Such words as these live for ever, a veritable Light in the Darkness

of many philosophies.

Yet even the Vedanta teaching failed to satisfy the masses; its

atmosphere was too rarefied for them. So about the middle of the

millennium a new Teacher arose. Gautama Buddha was born about the year

B.C. 560 at Kapilavastu, and the followers of the religion of which he

was the founder number at this present day nearly one-third of the

whole human race.

A magnificent work truly, look at it how we may! Yet it becomes the

more astounding when we enquire into the religion itself; for it holds

out no bait to humanity. It neither gives the immediate and certain

grip on a spiritual and therefore eternal life which the Vedanta

promises, neither does it proclaim the personal individual immortality

for which the Christian is taught to look.

Yet it holds its place firmly as first favourite with humanity. There

are some five hundred million Buddhists, as against some three hundred

million Christians; while about the tenth century of our era fully

one-half the world's inhabitants followed the teaching of Gautama.

Why is this? Wherein lies the charm? Possibly in its pessimism, in the

declaration that all is, must be, suffering.

"Hear! O Bhikkhus! the Noble Truth of Suffering. Birth is suffering,

decay is suffering, illness is suffering, Death is suffering.

"Hear! O Bhikkhus! the Noble Truth of the cause of suffering. Thirst

for pleasure, thirst for life, thirst for prosperity, thirst that

leads to new birth.

Written request 1:
In the passage about Buddhism, where was Gautama Buddha born?

Data items:
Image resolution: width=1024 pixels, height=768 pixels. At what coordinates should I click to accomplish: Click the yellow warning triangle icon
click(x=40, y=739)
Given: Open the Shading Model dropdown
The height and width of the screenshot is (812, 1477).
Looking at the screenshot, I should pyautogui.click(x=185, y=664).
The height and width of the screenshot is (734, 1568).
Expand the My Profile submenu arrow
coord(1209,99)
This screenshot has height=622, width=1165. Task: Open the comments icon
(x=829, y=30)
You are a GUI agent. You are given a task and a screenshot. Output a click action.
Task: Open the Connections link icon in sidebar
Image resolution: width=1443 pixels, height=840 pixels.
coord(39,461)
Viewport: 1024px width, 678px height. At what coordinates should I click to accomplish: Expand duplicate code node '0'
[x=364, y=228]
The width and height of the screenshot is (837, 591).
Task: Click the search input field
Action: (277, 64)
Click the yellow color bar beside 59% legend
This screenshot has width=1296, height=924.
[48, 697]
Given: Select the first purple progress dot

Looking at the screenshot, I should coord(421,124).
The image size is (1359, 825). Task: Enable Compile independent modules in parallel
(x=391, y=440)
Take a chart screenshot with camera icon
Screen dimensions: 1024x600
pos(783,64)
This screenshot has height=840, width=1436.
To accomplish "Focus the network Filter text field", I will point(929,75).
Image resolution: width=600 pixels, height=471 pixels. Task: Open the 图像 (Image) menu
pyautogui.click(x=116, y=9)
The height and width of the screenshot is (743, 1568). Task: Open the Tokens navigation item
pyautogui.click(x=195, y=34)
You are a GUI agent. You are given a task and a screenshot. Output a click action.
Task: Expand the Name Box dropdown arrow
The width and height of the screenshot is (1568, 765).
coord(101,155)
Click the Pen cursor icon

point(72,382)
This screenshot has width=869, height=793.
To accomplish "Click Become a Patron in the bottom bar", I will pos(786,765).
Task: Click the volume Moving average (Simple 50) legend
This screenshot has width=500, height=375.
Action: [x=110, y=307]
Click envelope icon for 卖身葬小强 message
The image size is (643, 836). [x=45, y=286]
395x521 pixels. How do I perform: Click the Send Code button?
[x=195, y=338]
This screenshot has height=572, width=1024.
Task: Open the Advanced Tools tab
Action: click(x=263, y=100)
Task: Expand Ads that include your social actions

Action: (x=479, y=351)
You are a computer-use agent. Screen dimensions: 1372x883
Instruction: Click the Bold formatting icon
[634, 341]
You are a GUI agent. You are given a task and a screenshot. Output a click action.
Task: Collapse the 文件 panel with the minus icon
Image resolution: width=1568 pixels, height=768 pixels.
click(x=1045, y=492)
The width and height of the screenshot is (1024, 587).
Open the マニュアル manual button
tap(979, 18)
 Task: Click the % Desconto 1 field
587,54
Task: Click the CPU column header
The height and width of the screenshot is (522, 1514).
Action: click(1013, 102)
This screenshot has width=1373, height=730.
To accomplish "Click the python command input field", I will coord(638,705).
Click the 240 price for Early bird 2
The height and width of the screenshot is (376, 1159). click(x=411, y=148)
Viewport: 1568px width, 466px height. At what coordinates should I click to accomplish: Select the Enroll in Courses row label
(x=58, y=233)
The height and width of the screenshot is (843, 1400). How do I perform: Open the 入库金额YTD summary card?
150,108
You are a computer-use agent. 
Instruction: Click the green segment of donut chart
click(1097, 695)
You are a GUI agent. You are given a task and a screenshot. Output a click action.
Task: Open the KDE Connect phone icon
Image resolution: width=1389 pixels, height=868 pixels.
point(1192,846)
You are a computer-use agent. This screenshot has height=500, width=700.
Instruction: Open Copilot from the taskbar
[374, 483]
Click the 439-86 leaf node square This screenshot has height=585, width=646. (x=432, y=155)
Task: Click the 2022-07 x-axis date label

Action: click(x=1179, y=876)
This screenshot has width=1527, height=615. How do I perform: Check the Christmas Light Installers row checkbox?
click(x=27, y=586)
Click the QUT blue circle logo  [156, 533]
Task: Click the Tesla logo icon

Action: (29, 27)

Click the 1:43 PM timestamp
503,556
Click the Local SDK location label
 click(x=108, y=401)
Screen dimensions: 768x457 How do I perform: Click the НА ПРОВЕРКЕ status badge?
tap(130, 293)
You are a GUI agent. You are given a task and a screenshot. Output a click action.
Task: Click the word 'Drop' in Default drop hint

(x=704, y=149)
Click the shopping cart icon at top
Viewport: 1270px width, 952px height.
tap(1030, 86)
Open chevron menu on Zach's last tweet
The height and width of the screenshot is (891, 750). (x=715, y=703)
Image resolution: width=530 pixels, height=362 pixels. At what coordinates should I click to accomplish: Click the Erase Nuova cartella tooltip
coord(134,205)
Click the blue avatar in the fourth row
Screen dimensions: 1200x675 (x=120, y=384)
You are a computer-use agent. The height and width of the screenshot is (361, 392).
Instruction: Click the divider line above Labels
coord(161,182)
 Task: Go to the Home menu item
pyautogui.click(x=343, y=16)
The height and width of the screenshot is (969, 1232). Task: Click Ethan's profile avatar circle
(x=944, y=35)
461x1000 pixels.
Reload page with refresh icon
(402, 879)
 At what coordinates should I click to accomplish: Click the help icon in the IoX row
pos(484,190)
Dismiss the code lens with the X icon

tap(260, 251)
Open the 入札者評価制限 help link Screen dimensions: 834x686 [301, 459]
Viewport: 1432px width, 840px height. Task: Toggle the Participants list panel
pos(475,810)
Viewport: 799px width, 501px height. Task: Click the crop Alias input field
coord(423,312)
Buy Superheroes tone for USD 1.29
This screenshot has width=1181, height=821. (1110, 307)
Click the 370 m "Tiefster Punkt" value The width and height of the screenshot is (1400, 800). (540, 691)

Written request 2:
Rewrite the data items from the first one down through the line containing "(x=829, y=30)", replacing "dropdown" with "menu" and keeping everything else the same. Return only those lines.

Written solution 1:
Kapilavastu

Written solution 2:
Image resolution: width=1024 pixels, height=768 pixels. At what coordinates should I click to accomplish: Click the yellow warning triangle icon
click(x=40, y=739)
Given: Open the Shading Model menu
The height and width of the screenshot is (812, 1477).
Looking at the screenshot, I should pyautogui.click(x=185, y=664).
The height and width of the screenshot is (734, 1568).
Expand the My Profile submenu arrow
coord(1209,99)
This screenshot has height=622, width=1165. Task: Open the comments icon
(x=829, y=30)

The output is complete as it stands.